"Baro görevinin başında"

İstanbul Barosu Yönetim Kurulu üyesi avukat Hasan Kılıç, baro yönetiminin düştüğü yönündeki iddiaların gerçek dışı olduğunu belirterek, “Baro yönetimimiz görevinin başında. Baromuza yönelik 12 Eylül’de bile yaşanmayan bir baskı söz konusu” dedi.

Abone Ol google-news
Yayınlanma: 05.02.2013 - 12:27

AKP İstanbul Milletvekili Bülent Turan, Balyoz davasına bakan İstanbul 10. Ağır Ceza Mahkemesi’nin şikayeti üzerine İstanbul Barosu yönetim kurulu üyeleri hakkında açılan dava nedeniyle, baro yönetiminin düştüğünü iddia etti. Ancak, dava, baro seçimlerinden önce açılmadığı için İstanbul Barosu Yönetim Kurulu üyelerini hukuken etkilemeyecek. Baro yönetiminden avukat Hasan Kılıç, “Görevimizin başındayız. Bu iddi zorlama bir yorum. Bunu kabul etmemiz söz konusu değil” dedi. Balyoz davasında görev alan avukatlara yönelik baskılara ilişkin açıklama yaptıklarını, eylemin, Avukatlık Kanunu’ndan aldıkları yetkiye dayandığını vurguladı. Aksi bir durumun Avukatlık Yasası’na aykırı olacağını ifade ederek, şöyle devam etti:

“Aslında, İstanbul 10. Ağır Ceza Mahkemesi, bizlere ‘siz de görevinizi yapıyorsunuz’ şeklinde beyanı olmuştu. Sonradan adil yargılamayı etkilemeye teşebbüs suçundan suç duyurusunda bulunuldu. Yasa değişikliği nedeniyle, bu maddeyle suçlananlar için, hapis cezası değil para cezası isteniyor. Ancak ilginç bir şekilde, baro yönetim kurulu üyeleri hakkında TCK’nin 277. maddesinden yani, ‘yargı görevini yapanı etkilemeye teşebbüs’ten dava açıldı. İddia, eylemle bağdaşmıyor.
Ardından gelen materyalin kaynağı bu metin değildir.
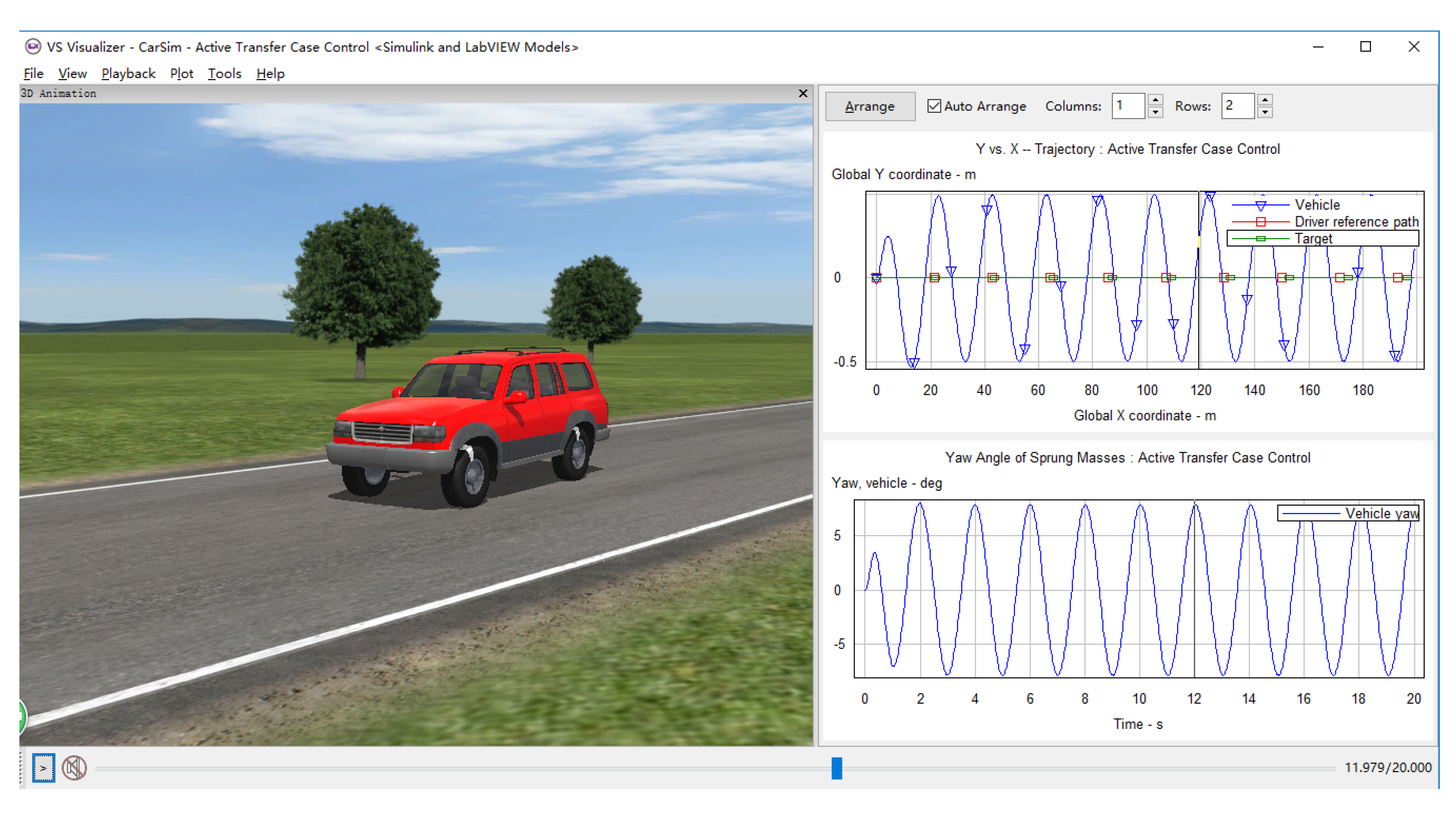Click the timeline slider handle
Suç oluşturacak kast unsurları yok. Zorlama bir yorum.”

12 Eylül’de bile olmadı

İddianamenin henüz kabul edilmediğini ifade eden Kılıç, “İddianame kabul edilse dahi ortaka suç yok. Avukatlık Kanunu’dan gelen yetki kullanıldı. Dava açılsa bile yüzde 60 oy almış baro yönetiminin düşmesini gerektirmez. Ancak anlaşılıyor ki, ortada böyle bir istek var. Susturulamayan, haksızlıklara karşı doğru bildiğini söyleyen baronun bu tavrına karşı böyle bir istek olduğu görülüyor. AKP milletvekilinin kinle haraket etmesi üzerinde durulması gereken bir konu. Baro doğru bildiğini söylekmekten vazgeçmeyen bir kurum. Başkanlarımızdan Orhan Adli Apaydın’ın ölüm yıldönümü yaklaşıyor. Apaydın cezaevinde yaşamını yitirdi. 12 Eylül döneminde baronun kapısı mühürlendi. Yönetime karşı baskılar tarihsel bir süreç izliyor. Ancak 12 Eylül de bile böyle bir uygulama olmadı” dedi.